Tıpkı yıllar önce babama; madem okutmayacaksın benim burada durmamın anlamı yok evlenmek istiyorum dediğim gibi, Cemo ya; madem okumayacağım çalışmayacağımda evde oturup ikinci bebeğimi büyütmek istiyorum. Eğer istemiyorsan benimde seninle yaşamamın anlamı yok dedim.

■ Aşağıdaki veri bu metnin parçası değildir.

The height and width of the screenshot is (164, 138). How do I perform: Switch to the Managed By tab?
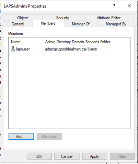pos(116,24)
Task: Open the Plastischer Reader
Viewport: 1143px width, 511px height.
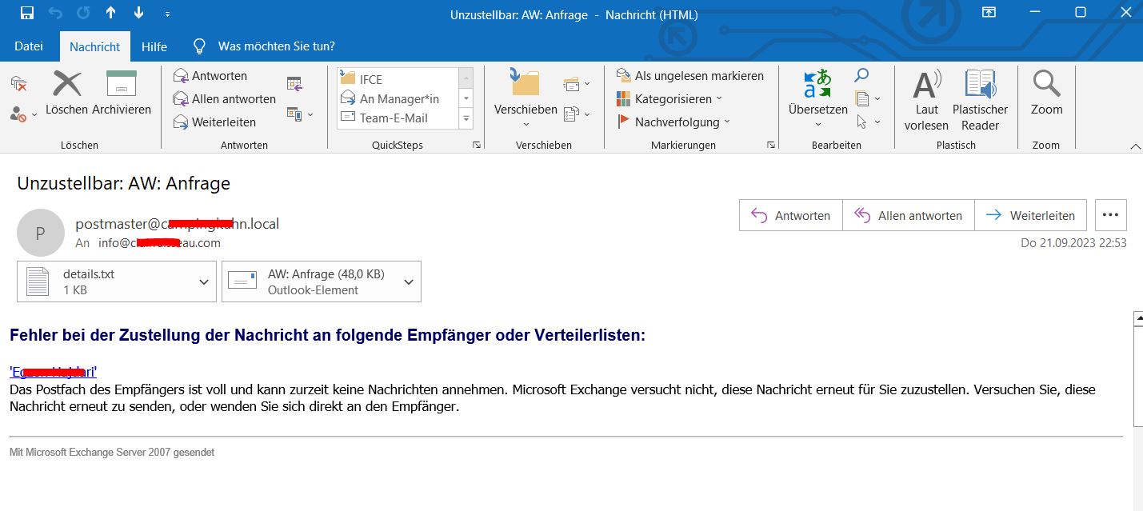Action: tap(980, 86)
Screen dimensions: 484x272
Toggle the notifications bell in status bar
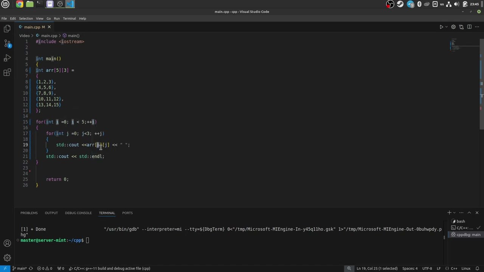478,268
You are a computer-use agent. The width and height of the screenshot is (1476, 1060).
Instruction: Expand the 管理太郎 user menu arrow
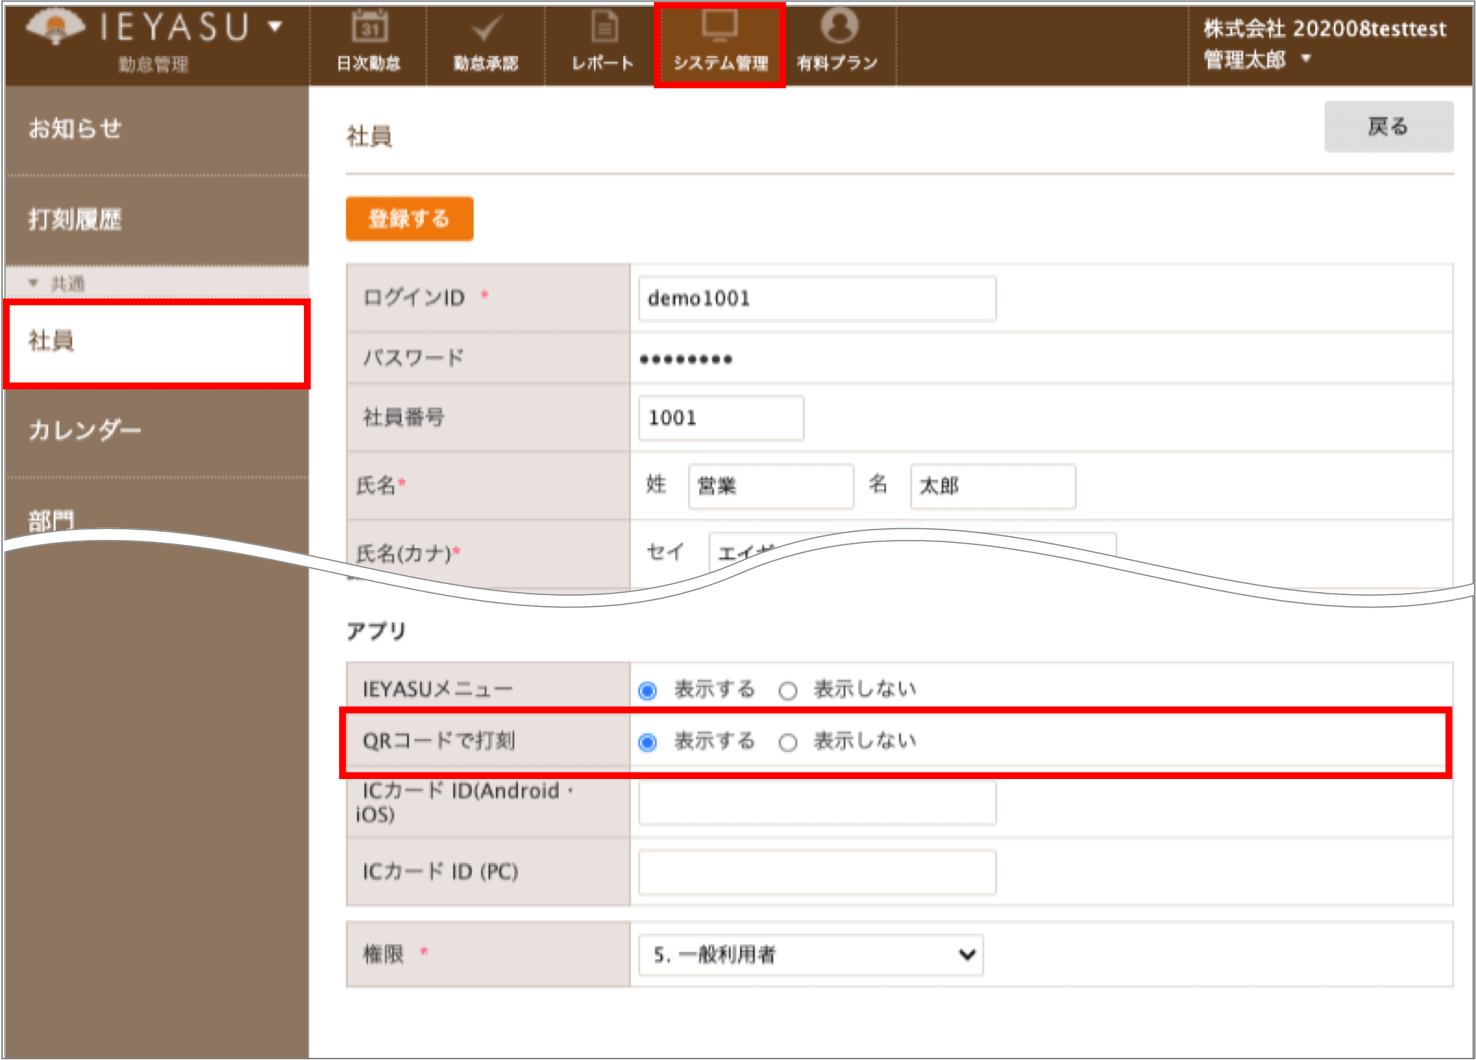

Bu bir tehtidin, bir anlamı vardı. Çünkü eylem aşamasında Cemo hep çekinir her zaman beni olaylar karşısında olumsuz motive ederdi. Sen yapamazsın, biz yapamayız, biz bilmeyiz, biz olmaz. Onun yıllarca bu şekilde yetişmiş olması ama kendini bir türlü yetiştirememiş olması bunun en büyük etkeniydi.
Onu seviyordum ve aile bütünlüğüne inanıyordum. Artık eskisi kadar sorunlu bir ilişkimiz de yoktu. Yıllarca birbirimize zıt olarak yaşamış ve katlanmayı öğrenmiştik. O bana katlanıyormuş gibi görünse de benim şatlarım daha ağırdı.
Erkeklerin dinlenmesi, yemek yemesi, Tv seyretmesi normal karşılanan bir dünyada, kadın o koca adamın çoraplarını yere atmasına karşı çıktığında birçok sorun meydana geliyordu. Birde o çorapları yere atanın değil de toplamayanın yargılanması durumu var ki; gittiği yerde kusur arayan ve ev sahibine bunu dile getirmek için içi içini yiyen mükemmeliyetçi hemcinslerime tam bayram şekeri sunumu gibiydi.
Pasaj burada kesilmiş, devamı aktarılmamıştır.